No Mundial, o objetivo era continuar assim. E o Haiti, um modesto Haiti, não parecia ser grande chatice logo no jogo de abertura. «Nós temos onze bons jogadores… no país inteiro. Polónia, Itália e Argentina devem ter uns quatro mil», reconheciam os haitianos, sabendo que a participação na Alemanha ia limitar-se à primeira fase de grupos.
O momento do choque
A modéstia não se alargava a Emmanuel Sanon. «Vou marcar porque a defesa italiana é demasiado lenta para mim», previu um jovem de 22 anos antes do encontro. E tinha razão.
A abrir a segunda parte, Sanon ultrapassou Spinosi em velocidade, esperou a saída de Dino Zoff, contornou-o pela esquerda e atirou para a baliza deserta com o pé esquerdo, fixando a marca de imbatibilidade do transalpino em 1143 minutos.
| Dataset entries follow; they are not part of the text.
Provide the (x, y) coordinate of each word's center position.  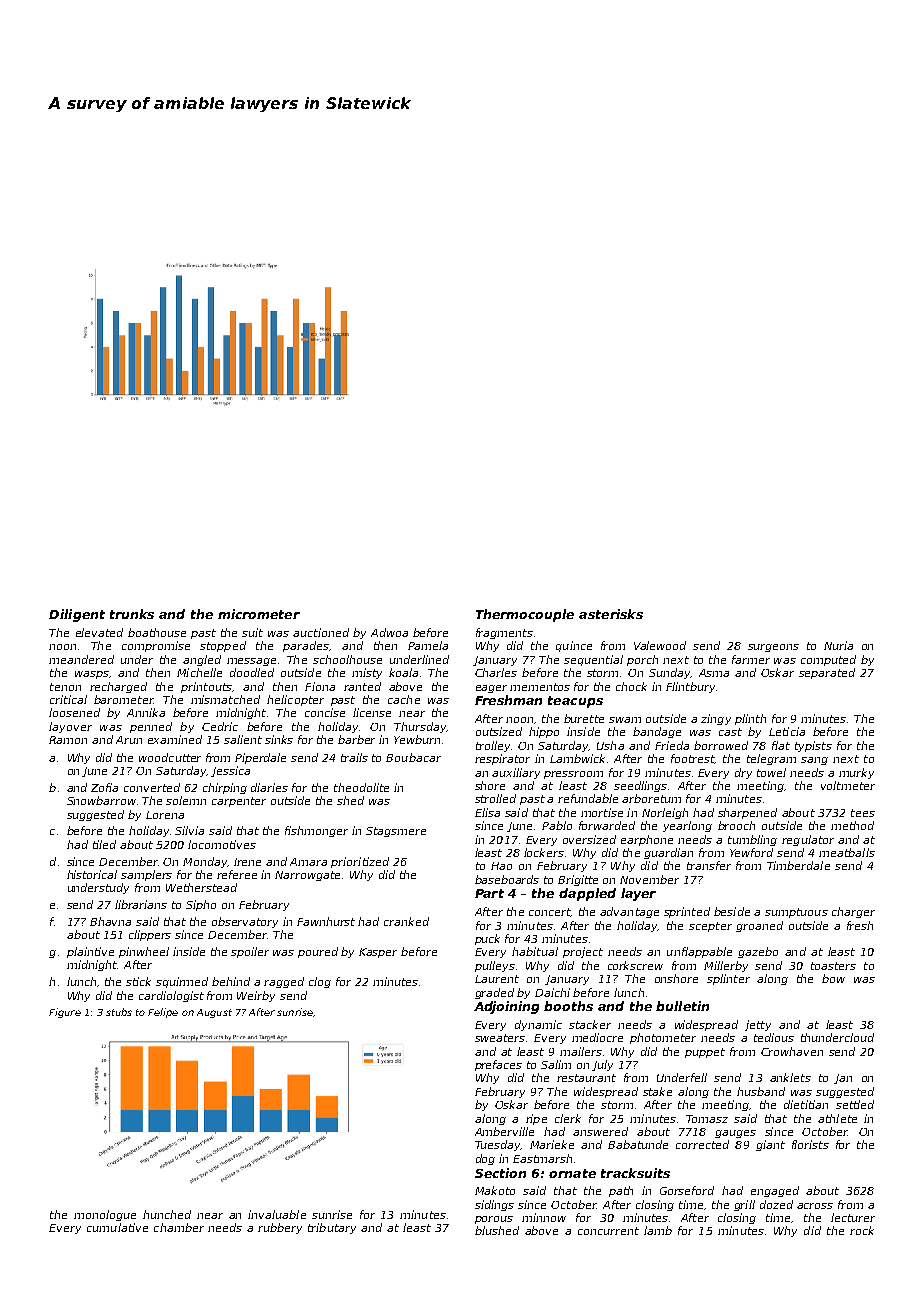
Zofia (104, 787)
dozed (776, 1204)
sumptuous (796, 913)
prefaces (498, 1065)
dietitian (806, 1104)
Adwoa (389, 632)
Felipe (163, 1013)
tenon (65, 687)
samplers (146, 875)
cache (404, 699)
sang (814, 761)
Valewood (660, 645)
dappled (587, 894)
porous (494, 1220)
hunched (167, 1214)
«Toda a gente se perguntava quem é que iria marcar um golo a Dino Zoff. Os jornais falavam em europeus e sul-americanos mas ninguém pensou que seria um haitiano a fazê-lo. Isso chateou-me porque eu sabia que conseguiria», disse Sanon.
Dino Zoff manteve-se imperturbável. «Nunca me aborreci com este recorde. Nem deveria, estou a fazer o meu trabalho. Talvez agora me deixem de perguntar sobre este recorde… já não existe», referiu.
Se a ambição coletiva do Haiti estava morta à nascença, Sanon ainda voltou a brilhar na fase de grupos, quando marcou novamente, desta feita à Argentina de Yazalde, que bisou no encontro. A confiança e as boas indicações dadas no Mundial valeram-lhe o salto para o futebol europeu, representando o Beerschot da Bélgica entre 1974 e 1980.
Durante esta aventura, conquistou uma Taça da Bélgica (o último grande título da equipa) e marcou 43 golos em 142 jogos. No entanto, nenhum foi tão importante como aquele marcado a Dino Zoff.